**Your objective:** Between the line containing "Instruction: Click the" and the line containing "Task: View more" lies a run of lines; give that run again exactly, with both of those lines, and nothing else from the entries below.

= = = = = = =

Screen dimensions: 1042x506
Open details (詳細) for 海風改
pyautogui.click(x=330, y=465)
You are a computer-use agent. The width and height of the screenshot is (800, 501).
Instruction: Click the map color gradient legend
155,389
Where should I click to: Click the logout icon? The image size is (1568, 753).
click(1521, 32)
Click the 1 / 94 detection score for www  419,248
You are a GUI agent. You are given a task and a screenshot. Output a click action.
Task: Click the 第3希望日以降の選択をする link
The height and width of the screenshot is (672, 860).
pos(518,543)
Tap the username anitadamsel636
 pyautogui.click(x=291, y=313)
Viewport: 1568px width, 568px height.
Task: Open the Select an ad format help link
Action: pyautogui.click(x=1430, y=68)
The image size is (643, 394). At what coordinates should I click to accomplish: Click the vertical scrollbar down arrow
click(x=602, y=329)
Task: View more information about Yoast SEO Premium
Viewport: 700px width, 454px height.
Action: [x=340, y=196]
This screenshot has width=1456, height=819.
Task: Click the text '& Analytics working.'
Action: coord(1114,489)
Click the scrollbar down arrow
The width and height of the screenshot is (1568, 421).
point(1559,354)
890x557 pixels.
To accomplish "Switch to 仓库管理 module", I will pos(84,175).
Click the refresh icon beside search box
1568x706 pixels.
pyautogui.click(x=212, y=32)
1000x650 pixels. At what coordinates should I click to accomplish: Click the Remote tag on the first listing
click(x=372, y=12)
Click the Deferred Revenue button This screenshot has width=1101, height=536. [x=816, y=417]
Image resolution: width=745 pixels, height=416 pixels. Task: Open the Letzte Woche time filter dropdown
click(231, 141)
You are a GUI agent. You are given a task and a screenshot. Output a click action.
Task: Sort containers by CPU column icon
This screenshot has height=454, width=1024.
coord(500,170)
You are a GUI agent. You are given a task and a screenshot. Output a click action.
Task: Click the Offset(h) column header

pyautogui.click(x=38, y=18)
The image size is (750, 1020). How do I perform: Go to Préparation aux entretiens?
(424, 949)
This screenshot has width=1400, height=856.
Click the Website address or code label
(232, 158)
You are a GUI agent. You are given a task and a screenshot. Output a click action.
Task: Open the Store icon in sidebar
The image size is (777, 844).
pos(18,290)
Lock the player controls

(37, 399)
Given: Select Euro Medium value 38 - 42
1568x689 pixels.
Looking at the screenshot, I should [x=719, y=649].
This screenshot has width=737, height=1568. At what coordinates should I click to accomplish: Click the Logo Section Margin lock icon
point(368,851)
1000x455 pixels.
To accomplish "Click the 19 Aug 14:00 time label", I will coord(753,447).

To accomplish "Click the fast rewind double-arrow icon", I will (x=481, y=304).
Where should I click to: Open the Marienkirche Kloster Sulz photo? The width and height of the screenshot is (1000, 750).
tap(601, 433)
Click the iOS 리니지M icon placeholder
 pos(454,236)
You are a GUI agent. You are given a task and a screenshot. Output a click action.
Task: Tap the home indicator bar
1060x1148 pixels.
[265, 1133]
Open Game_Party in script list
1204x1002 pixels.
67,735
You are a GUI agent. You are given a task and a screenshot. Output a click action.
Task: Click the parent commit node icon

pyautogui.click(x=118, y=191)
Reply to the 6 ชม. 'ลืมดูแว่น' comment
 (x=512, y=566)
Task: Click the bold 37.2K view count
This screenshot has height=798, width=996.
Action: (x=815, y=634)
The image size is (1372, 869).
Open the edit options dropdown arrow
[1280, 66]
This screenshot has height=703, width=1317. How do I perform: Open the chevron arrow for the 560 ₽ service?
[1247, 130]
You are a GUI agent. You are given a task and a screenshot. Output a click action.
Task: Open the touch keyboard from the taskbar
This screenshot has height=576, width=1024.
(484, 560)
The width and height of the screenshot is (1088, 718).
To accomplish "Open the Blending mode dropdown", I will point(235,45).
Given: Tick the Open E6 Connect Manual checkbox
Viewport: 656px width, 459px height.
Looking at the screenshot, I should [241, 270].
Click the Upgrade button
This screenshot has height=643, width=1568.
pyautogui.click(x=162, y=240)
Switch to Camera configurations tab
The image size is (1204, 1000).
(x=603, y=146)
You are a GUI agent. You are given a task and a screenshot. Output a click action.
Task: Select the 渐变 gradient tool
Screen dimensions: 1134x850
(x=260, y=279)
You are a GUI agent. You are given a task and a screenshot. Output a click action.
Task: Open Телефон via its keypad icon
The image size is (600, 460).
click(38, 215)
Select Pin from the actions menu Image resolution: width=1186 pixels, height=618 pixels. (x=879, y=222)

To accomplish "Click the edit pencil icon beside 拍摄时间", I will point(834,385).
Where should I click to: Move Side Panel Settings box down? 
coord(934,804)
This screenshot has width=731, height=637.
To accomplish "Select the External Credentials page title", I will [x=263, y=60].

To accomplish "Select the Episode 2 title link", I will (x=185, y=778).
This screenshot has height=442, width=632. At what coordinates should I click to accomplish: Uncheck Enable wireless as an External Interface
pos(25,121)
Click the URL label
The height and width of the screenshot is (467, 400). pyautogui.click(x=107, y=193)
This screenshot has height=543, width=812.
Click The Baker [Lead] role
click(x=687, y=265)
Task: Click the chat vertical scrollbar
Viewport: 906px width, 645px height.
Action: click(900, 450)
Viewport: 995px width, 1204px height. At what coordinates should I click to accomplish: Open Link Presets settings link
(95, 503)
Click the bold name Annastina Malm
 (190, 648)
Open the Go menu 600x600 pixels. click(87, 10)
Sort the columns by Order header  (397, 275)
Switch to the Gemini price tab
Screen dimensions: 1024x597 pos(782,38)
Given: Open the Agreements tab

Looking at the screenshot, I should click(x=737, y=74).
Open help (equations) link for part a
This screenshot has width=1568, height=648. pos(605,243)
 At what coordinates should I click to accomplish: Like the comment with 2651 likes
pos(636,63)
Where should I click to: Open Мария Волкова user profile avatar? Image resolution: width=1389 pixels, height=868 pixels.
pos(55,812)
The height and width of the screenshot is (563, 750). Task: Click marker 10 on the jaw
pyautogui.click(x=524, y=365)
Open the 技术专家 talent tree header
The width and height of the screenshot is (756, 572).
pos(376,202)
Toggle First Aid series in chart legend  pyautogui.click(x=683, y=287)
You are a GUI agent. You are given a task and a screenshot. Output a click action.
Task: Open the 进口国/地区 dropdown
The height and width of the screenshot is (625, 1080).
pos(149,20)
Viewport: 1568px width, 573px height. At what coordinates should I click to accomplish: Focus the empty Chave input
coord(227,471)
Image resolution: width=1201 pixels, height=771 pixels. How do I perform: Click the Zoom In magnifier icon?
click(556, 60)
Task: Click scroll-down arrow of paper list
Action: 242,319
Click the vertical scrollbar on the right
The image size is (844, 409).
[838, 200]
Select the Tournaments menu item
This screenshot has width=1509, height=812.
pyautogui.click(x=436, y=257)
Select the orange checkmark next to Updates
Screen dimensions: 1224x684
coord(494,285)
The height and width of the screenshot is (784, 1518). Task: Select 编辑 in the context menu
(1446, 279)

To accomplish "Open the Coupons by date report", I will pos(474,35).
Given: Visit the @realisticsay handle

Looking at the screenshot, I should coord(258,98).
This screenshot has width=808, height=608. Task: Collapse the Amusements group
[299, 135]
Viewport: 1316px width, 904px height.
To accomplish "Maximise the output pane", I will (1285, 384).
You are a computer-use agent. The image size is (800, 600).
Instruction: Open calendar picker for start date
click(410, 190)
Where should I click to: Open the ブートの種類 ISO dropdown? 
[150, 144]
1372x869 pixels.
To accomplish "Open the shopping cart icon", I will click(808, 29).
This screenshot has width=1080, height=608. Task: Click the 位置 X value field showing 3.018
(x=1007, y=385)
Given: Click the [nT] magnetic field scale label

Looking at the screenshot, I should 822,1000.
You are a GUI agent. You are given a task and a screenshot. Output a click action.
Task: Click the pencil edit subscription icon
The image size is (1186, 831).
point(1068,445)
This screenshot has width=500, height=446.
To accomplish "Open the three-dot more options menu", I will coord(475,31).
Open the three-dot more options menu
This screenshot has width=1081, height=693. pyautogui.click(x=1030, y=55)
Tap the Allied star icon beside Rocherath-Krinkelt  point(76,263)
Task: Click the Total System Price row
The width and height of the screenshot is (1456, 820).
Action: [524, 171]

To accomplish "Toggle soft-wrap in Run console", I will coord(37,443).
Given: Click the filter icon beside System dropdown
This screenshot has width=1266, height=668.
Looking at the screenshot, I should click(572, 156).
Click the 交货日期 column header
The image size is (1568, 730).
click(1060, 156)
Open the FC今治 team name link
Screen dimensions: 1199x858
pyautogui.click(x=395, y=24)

= = = = = = =

**Written reply:**
Instruction: Click the map color gradient legend
155,389
Where should I click to: Click the logout icon? The image size is (1568, 753).
click(1521, 32)
Click the 1 / 94 detection score for www  419,248
You are a GUI agent. You are given a task and a screenshot. Output a click action.
Task: Click the 第3希望日以降の選択をする link
The height and width of the screenshot is (672, 860).
pos(518,543)
Tap the username anitadamsel636
 pyautogui.click(x=291, y=313)
Viewport: 1568px width, 568px height.
Task: Open the Select an ad format help link
Action: pyautogui.click(x=1430, y=68)
The image size is (643, 394). At what coordinates should I click to accomplish: Click the vertical scrollbar down arrow
click(x=602, y=329)
Task: View more information about Yoast SEO Premium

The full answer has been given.